Nonostante sia risaputo che la sindrome di Down, la più diffusa anomalia cromosomica del genere umano, è legata alla presenza di una terza copia del cromosoma 21 – da cui anche il nome di trisomia 21 – ben poco è noto di questa condizione, come riporta un articolo di StatNews:
Although scientists have known for more than six decades that this extra copy of chromosome 21 causes the cognitive impairment people with Down syndrome experience, exactly how it happens remains a matter of debate.
L’ipotesi dominante finora attribuiva questa sindrome alla produzione di un eccesso di proteine codificate dai geni che si trovano nel cromosoma 21; teoria nota con il nome di “effetto del dosaggio genico“.
StatNews riporta che recenti esperimenti su cellule di gemelli – uno affetto da sindrome di Down e l’altro no – con nuove tecniche di sequenziamento di RNA hanno dimostrato che il problema non è legato solo alla sovraespressione dei geni sul cromosoma 21:
Across every chromosome, gene expression had gone haywire. Something else was going on.
Un gruppo del MIT ha recentemente pubblicato uno studio preliminare in cui viene proposto un nuovo meccanismo, legato alla riorganizzazione tridimensionale del DNA nel nucleo cellulare:
The nucleus is not an infinitely expanding organelle. At its core is DNA that’s more loosely coiled so that it’s more easily expressed — the genes are more accessible to the cell’s protein-making machinery. Out toward the periphery the DNA condenses, meaning those areas are expressed little or not at all.

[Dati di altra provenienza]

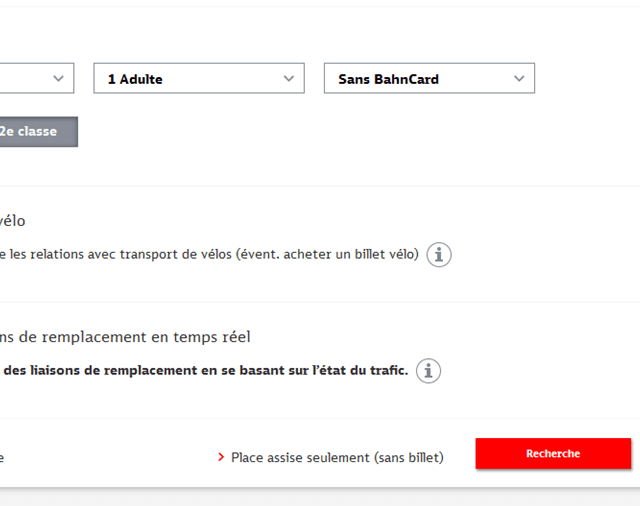
Task: Open info icon for replacement connections
Action: 428,371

But add an extra chromosome into the mix, and things start to get weird.
Questa riorganizzazione causa un effetto simile a quello che si osserva nelle cellule senescenti (i.e. cellule legate all’invecchiamento):
“That senescence might be playing a role in the neuropathology of Down syndrome is very interesting,” said Tamir Chandra, a molecular geneticist at the University of Edinburgh who was not involved in the new study. “That opens a new door for exploring potential interventions.”

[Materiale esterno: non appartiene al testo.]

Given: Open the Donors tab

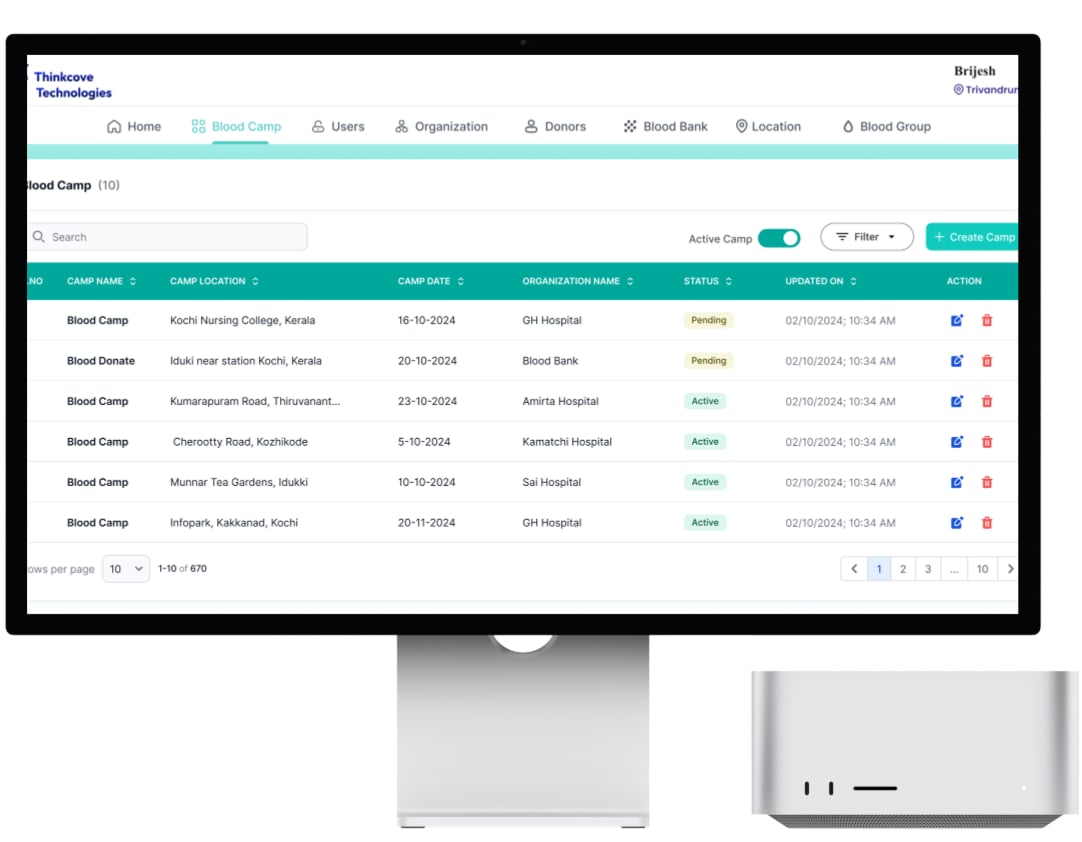Looking at the screenshot, I should [x=555, y=127].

Hiruy Meharena, uno dei ricercatori coinvolto in questo studio, invita però alla cautela:
“It wasn’t to show senolytics as a therapeutic intervention,” he said. “It’s still far too early for that.” Rather, he hopes that by identifying trisomy-induced senescence as a potential driver of the neurodevelopmental abnormalities seen in Down syndrome, his work might inspire new areas of research into future treatments.